A tricky transition: when adolescents with type 1 diabetes move from paediatric to adult care

A new study, based on type 1 diabetes audit data and reported in Diabetes Care, shows that failure to engage with services, hyperglycaemia and diabetic ketoacidosis peak in late adolescence. Therefore, innovative approaches to optimising glycaemia during the transition from paediatric to adult care are needed to avoid later-life complications. Dr Susan Aldridge reports.
In young people who have type 1 diabetes, hyperglycaemia increases during adolescence and continues to do so as they transition to adult services. Data from the T1D Exchange Clinical Network confirm this and their 2016-2018 report shows that glycaemic control in those aged 15 to 18 years has deteriorated further, despite increased use of diabetes technology.
It is generally assumed that it is the transition from paediatric to adult services at the age of 16 to 18 years, with changes in continuity and support, which leads to hyperglycaemia at this stage of life. There are also personal psychological issues and the influence of growth-related hormonal change on insulin requirements to consider. Whatever the cause, even these few years of hyperglycaemia can have long-term consequences, as seen from the follow-up of the Diabetes Control and Complications Trial.
In a new study, Naomi Holman at Imperial College London and colleagues looked at data from diabetes audits in England and Wales to investigate the age-related changes in HbA1c measurement, HbA1c levels and hospital admissions for diabetic ketoacidosis (DKA) in children and young people.
Exploring the age-related trajectory of hyperglycaemia
The National Diabetes Audit (NDA) for England and Wales collects data on people of all ages with a diabetes diagnosis from primary care records and adult specialist diabetes services. Each audit includes data for a 15-month period from 1 January to 31 March in the following year. Meanwhile, the National Paediatric Diabetes Audit (NPDA) collects data on children and young people from paediatric diabetes services in England and Wales for a 12-month time period from 1 April to 31 March in the following year.
The researchers identified sequential cohorts of people with type 1 diabetes aged between five and 30 years from the 2017/2018, 2018/2019 and 2019/2020 data collections of the NDA and NPDA, from which they created a pooled cohort of 93,125 individuals. Then, for each year of age, the latest HbA1c measurement was identified and recorded, along with hospital admissions for DKA.
The existence of an HbA1c record was used as a measure of clinic attendance and engagement with health services. The proportion of records lacking an HbA1c measurement was low (around 5%) up to age 16 and then it rose rapidly, peaking at 22.3% at age 21 for men and 17.3% at age 19 to 20 years for women. It then fell gradually to 17.9% for men and 13.1% for women at the age of 30. This reflects a peak in lack of engagement with services around the ages of 19 to 21, which never falls back to the level achieved in childhood.

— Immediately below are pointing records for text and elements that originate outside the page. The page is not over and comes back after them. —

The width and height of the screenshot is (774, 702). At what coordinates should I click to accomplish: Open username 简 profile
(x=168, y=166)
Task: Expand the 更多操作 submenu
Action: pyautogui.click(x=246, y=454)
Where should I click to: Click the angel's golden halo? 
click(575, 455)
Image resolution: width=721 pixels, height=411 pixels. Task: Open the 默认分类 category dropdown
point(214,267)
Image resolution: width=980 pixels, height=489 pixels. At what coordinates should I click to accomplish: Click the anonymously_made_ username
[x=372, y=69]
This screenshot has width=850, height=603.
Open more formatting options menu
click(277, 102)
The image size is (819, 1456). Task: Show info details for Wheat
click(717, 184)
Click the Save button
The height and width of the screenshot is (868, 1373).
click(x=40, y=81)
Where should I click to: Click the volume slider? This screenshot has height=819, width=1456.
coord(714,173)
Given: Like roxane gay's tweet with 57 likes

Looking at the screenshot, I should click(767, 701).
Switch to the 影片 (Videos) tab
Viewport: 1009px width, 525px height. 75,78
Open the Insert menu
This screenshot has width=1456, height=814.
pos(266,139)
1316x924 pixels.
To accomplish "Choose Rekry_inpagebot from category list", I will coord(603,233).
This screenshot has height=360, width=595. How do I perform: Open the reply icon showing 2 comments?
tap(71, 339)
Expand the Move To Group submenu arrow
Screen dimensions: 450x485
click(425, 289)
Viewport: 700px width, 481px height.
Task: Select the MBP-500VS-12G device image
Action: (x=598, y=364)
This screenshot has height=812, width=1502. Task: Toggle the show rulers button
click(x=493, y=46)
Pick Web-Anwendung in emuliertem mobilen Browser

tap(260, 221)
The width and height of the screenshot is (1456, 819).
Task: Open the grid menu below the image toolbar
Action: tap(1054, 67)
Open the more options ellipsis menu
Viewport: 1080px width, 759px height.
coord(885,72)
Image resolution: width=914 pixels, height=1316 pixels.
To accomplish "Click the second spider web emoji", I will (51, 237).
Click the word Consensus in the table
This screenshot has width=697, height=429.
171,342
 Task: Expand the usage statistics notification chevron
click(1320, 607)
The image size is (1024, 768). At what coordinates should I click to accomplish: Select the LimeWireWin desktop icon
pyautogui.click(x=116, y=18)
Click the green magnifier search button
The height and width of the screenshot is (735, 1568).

As has been previously observed, HbA1c rises with age, peaking in young adulthood, then falling again. At the age of nine, median HbA1c was 60 mmol/mol for males and 61 mmol/mol for females, peaking at age 19 at 72 mmol/mol for young men and 74 mmol/mol for young women. By the age of 39, it had fallen to 68 mmol/mol for men and 66 mmol/mol for women. Between the ages of 16 and 22 years, median HbA1c was consistently higher for women than men.
When it came to glycaemic control, those aged 20 had the lowest proportion reaching a target of 58 mmol/mol or lower. And the greatest proportion of those with a very high HbA1c (more than 86 mmol/mol) was among young men aged 17 (31.4%) and young women aged 18 (35.8%). These age-related patterns persisted after adjustment for ethnicity, social deprivation and duration of diabetes.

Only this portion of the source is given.